Avec internet, on change de registre, d’abord parce que le développement du réseau a commencé de changer notre rapport à l’information, et plus récemment, notre rapport à la démocratie. La « Netiquette » qui avait cours au temps des échanges entres chercheurs et pionniers, n’a résisté ni à la massification ni au commerce. La société toute entière peine à mettre en place des règles et l’exemple récent de la loi dite DAVDSI [2] destinée à protéger les intérêt commerciaux et que les entreprises sont en passe de rendre caduque est sgnificatif. l’École n’est évidement pas épargnée, les affaires liées au phénomène des blogs, ceux des élèves mais aussi ceux des personnels, sont là pour nous le rappeler.

Pour le Sgen-CFDT, l’éducation à la citoyenneté est une démarche globale et transversale, qui ne s’arrête pas à une simple éducation à la civilité, ou même à la simple socialisation. C’est une démarche dynamique qui nécessite de permettre au jeune de vivre les pratiques citoyennes. Il s’agit même ici, et de façon urgente, de rendre citoyennes des pratiques quotidiennes.

NTICE, TICE ou TIC ?

L’acronyme TICE désigne indifféremment les outils pour faire la classe, ceux qui facilitent l’apprentissage, ceux dont il faut apprendre l’usage et qui figurent maintenant dans le socle commun. C’est sans doute pourquoi, malgré le volontarisme du ministère, les TIC ont tant de mal à franchir la porte de nos classes. On ne peut pas demander aux enseignants d’utiliser en classe, des outils qu’ils ne maîtrisent pas suffisamment, et parfois moins bien que certains élèves. Il aura fallu une longue phase d’appropriation, et cela a sans doute été une erreur que d’en faire un outil pédagogique tant que ce n’était pas un outil pour la préparation des cours.

Extrait de référence:
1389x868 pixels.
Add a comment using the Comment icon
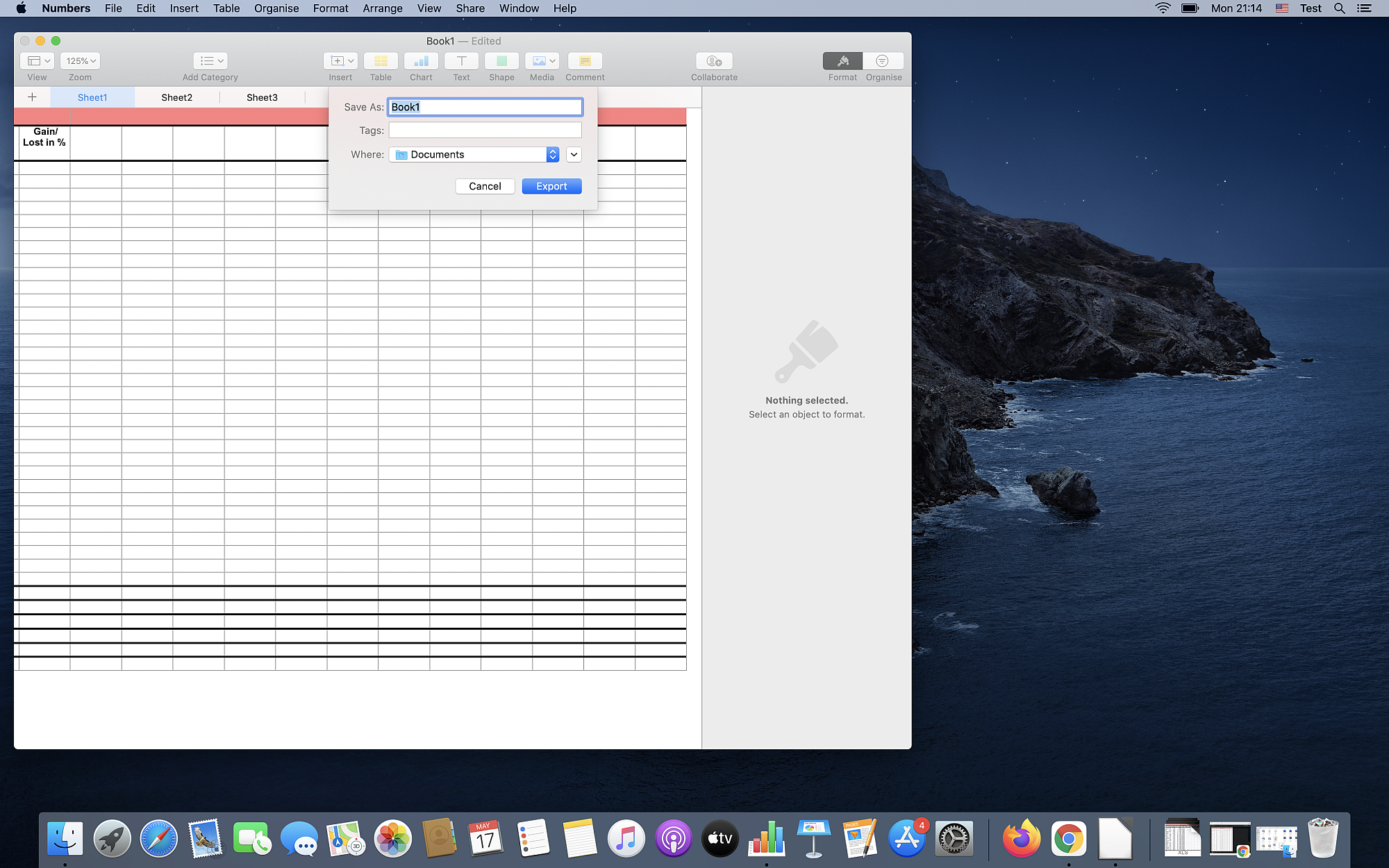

Objectif 1: Réécrivez le passage du texte proposé qui commence par les mots contenant « Pour le Sgen-CFDT, l’éducation » et se termine par « des pratiques quotidiennes. », en remplaçant « démarche » par « approche ».
Objectif 2: D'après le texte proposé, qu'est-ce qui n'a résisté ni à la massification ni au commerce ?
Le listing n'a aucun lien avec le texte proposé.

Corrigé 1:
Pour le Sgen-CFDT, l’éducation à la citoyenneté est une approche globale et transversale, qui ne s’arrête pas à une simple éducation à la civilité, ou même à la simple socialisation. C’est une approche dynamique qui nécessite de permettre au jeune de vivre les pratiques citoyennes. Il s’agit même ici, et de façon urgente, de rendre citoyennes des pratiques quotidiennes.

Corrigé 2: La « Netiquette ».